*** Begin section ***

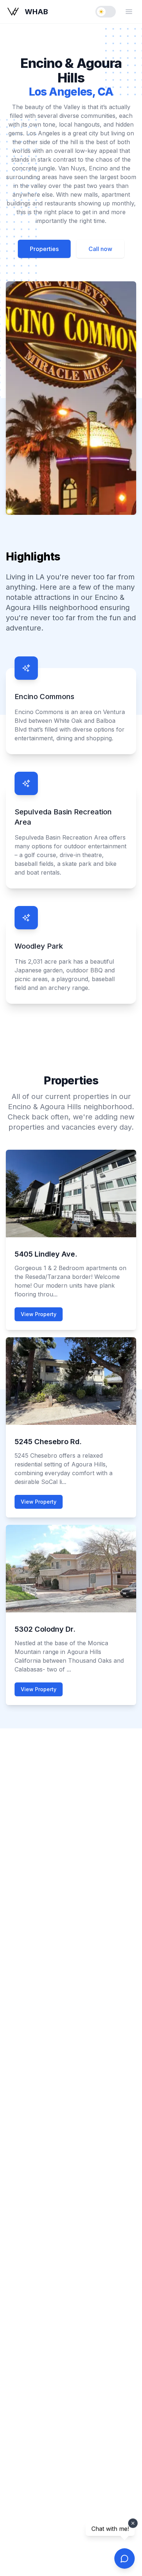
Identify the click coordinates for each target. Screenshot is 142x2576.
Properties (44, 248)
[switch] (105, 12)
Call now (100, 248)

*** End section ***
*** Begin section ***

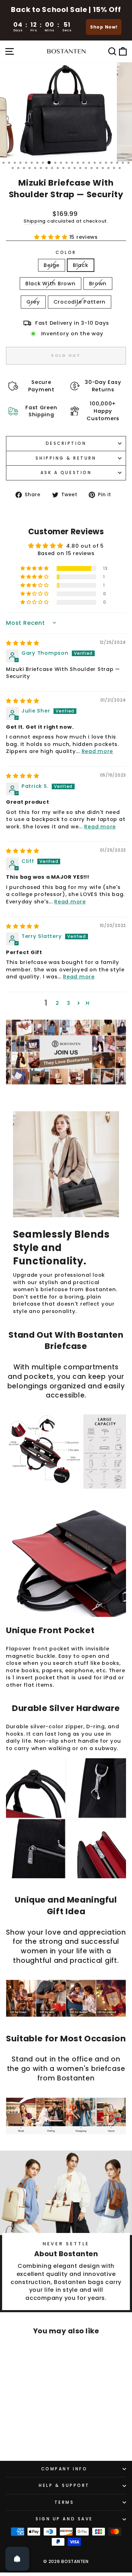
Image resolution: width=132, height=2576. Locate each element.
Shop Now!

*** End section ***

**Exercise details:** Your output must be one number: how many lines of the listing include "each".

**Answer to this exercise:** 2